Reason 1: Quite often, the people doing the complaining - about money - have no tangible reason to complain. I feel fairly secure in asserting that Matthew Yglesias, lefty blogger/commentator with a book coming out soon, is doing just fine, financially. The money that the U.S. government has spent on the occupation of Iraq has not affected him in any tangible way whatsoever. Yet he is “impatient” over it. There is a disconnect here. Indeed, for most of the people out there fond of complaining about the Iraq military contingent, their actual finances in their actual lives are not suffering in any measurable way whatsoever as a result of it. It’s basically an entirely hypothetical concern.

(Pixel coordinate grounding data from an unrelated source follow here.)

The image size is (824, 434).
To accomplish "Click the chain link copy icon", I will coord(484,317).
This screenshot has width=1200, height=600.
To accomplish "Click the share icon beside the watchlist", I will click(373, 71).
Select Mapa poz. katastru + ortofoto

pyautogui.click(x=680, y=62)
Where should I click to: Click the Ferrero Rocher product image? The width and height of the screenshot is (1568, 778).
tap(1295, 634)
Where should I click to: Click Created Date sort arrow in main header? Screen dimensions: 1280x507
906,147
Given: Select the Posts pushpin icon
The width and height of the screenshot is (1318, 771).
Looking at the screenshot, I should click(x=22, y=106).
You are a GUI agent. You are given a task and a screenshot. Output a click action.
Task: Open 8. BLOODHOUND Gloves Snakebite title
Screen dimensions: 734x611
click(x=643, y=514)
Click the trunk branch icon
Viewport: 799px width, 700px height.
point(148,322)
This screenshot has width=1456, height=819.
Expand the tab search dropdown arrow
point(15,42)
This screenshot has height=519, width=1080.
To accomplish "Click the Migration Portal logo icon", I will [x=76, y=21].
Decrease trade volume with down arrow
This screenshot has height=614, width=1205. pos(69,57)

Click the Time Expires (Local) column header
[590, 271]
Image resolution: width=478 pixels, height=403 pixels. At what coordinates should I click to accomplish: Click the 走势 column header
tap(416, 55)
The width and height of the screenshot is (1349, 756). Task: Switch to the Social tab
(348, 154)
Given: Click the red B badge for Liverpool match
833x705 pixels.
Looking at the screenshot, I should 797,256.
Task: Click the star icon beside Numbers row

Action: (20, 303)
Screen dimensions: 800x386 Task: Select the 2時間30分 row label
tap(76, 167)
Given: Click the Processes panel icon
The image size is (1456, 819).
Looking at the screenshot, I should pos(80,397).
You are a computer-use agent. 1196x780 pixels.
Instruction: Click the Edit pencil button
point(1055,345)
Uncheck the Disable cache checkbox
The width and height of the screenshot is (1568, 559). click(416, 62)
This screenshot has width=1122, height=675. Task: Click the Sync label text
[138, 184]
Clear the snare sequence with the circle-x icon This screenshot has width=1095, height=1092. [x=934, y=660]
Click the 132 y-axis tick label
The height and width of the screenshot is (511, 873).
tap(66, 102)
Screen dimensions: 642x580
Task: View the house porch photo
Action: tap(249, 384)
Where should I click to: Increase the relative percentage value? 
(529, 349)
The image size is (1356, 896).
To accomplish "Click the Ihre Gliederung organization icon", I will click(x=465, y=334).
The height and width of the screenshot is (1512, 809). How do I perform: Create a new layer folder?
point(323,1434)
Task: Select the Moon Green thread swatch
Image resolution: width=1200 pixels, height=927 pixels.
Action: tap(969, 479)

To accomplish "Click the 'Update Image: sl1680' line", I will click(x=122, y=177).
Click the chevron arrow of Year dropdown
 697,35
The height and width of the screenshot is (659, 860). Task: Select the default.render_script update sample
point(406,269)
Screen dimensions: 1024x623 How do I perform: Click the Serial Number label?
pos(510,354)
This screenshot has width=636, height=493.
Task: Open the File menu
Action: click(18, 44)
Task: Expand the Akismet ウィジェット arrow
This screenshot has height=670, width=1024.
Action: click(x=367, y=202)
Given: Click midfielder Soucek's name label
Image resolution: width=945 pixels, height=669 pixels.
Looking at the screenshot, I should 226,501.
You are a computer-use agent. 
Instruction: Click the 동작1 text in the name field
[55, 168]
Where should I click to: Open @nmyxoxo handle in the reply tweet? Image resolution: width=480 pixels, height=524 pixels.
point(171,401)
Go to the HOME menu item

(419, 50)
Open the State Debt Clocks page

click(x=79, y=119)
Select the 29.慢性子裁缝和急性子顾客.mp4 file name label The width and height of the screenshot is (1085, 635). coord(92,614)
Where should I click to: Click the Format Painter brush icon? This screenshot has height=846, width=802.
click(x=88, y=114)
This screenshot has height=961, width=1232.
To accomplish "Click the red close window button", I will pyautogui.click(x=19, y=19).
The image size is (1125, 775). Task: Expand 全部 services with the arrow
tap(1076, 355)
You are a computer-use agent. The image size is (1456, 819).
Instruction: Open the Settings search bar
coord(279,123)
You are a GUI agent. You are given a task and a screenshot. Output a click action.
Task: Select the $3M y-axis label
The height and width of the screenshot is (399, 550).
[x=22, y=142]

Reason 2: There is a mismatch between what the “anti-war” faction likes to say (and tell each other) they are complaining about (war = bad, the suffering of our soldiers, etc.) and what, it often seems, they are actually complaining about (money). Sure, it need not be an either/or proposition, but the problem is that no matter how bad or well the occupation/counterinsurgency is actually going, they will always fall back to the “but we’re spending lots of money” complaint. This gives the impression that even if the occupation were going near-perfectly, they’d still complain about the money. But in that case what’s the point of discussing how well Iraq is going at all? It’s still going to cost money and ‘money’ remains on the “anti-war” faction’s laundry-list of grievances. In a very real sense, it’s their baseline complaint. But the reason this grates is because they always posture as having nobler concerns - peace, love and understanding, and all that good stuff. But corner one of these people and try to pin down exactly why the Iraq occupation bothers them so much and chances are you’ll end up having to follow their logic down a twisty path that starts with how much money we’re paying, proceeds to how this puts us into debt, meanders vaguely to the idea that interest rates will have to go up, and culminates in an observation such as this will affect their mortgage because it’s an ARM, thus he might end up having higher mortgage payments in 2011 or something. (Yes, I have actually had this conversation with someone.) In other words: take a guy who’s posturing as having selfless peace-loving concerns, squeeze him a little bit, and what oozes out, frustratingly often, is a stinky dollop of self-centered spoiled-brat self-regard. Seriously, we are supposed to urgently abandon the Iraqi government (which requests our military presence) because some upper-middle-class lefty software programmer (or, prominent lefty blogger) is worried about….hypothetically having a higher mortgage payment later?

Yes, Iraq is money. But so many of the people who complain about the money we are spending on Iraq are among the most financially coddled, secure and comfortable people in the history of the world. I believe it is appropriate to discount their concerns accordingly. In any event, the idea that I am supposed to listen to their complaints with a straight face really tests my patience.